Personal information
- Full name: Angelica Alcantara
- Nationality: Filipino
- Born: November 25, 2000 (age 25)
- Hometown: Orani, Bataan
- Height: 1.65 m (5 ft 5 in)
- College / University: Adamson University (2020–2024)

Volleyball information
- Position: Setter
- Current club: PLDT High Speed Hitters
- Number: 4

= Angelica Alcantara =

Filipino volleyball player

Angelica Alcantara (born November 25, 2000) is a Filipino professional volleyball player.

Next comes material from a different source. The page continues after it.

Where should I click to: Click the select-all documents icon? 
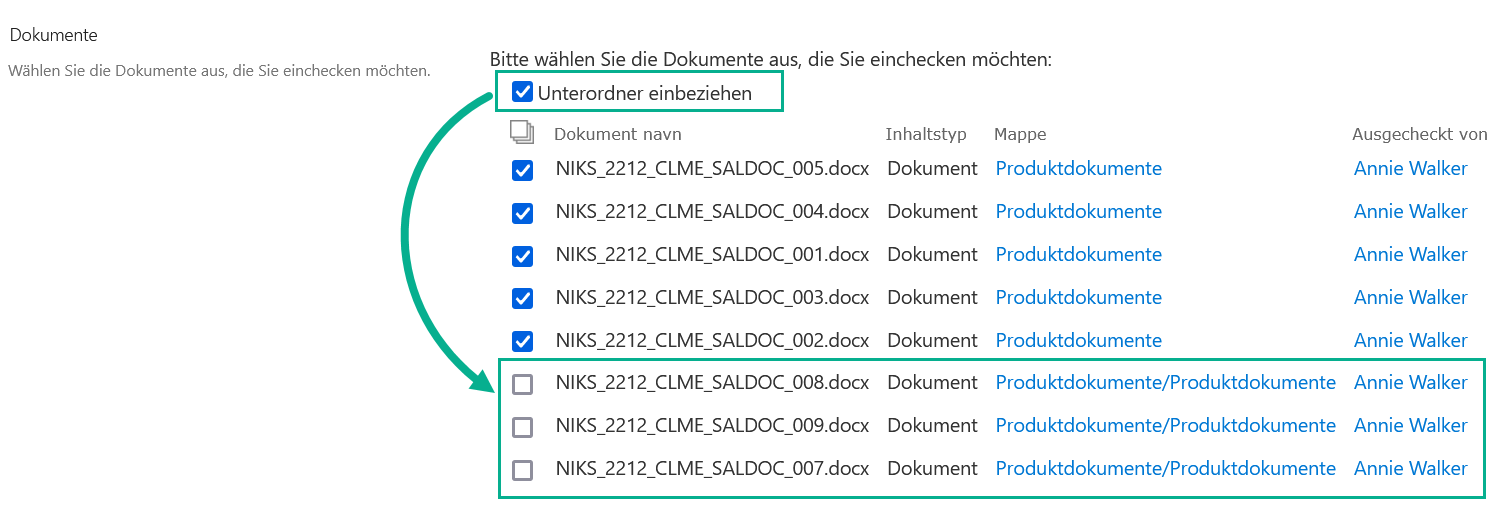522,132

She currently plays for the PLDT High Speed Hitters in the Premier Volleyball League (PVL).

==Early life==
Alcantara played in the Rebisco Volleyball League as part of the 14-member Adamson Lady Baby Falcons in 2018. After graduating from high school, she stayed in Adamson for her college studies.

==Career==
===College===
Alcantara, who graduated with a BSESS major in Fitness & Sports Management degree magna cum laude from Adamson University on February 22, 2024, won Best Setter honors after playing for the second time at Shakey's Super League in its 2023 National Invitationals with her team winning in Game 1 of the best-of-three finals over the DLSU Lady Spikers before losing in Games 2 and 3.

Also in 2023, she was part of the Lady Falcons who won 2nd runner-up in Season 85 of the UAAP women's volleyball.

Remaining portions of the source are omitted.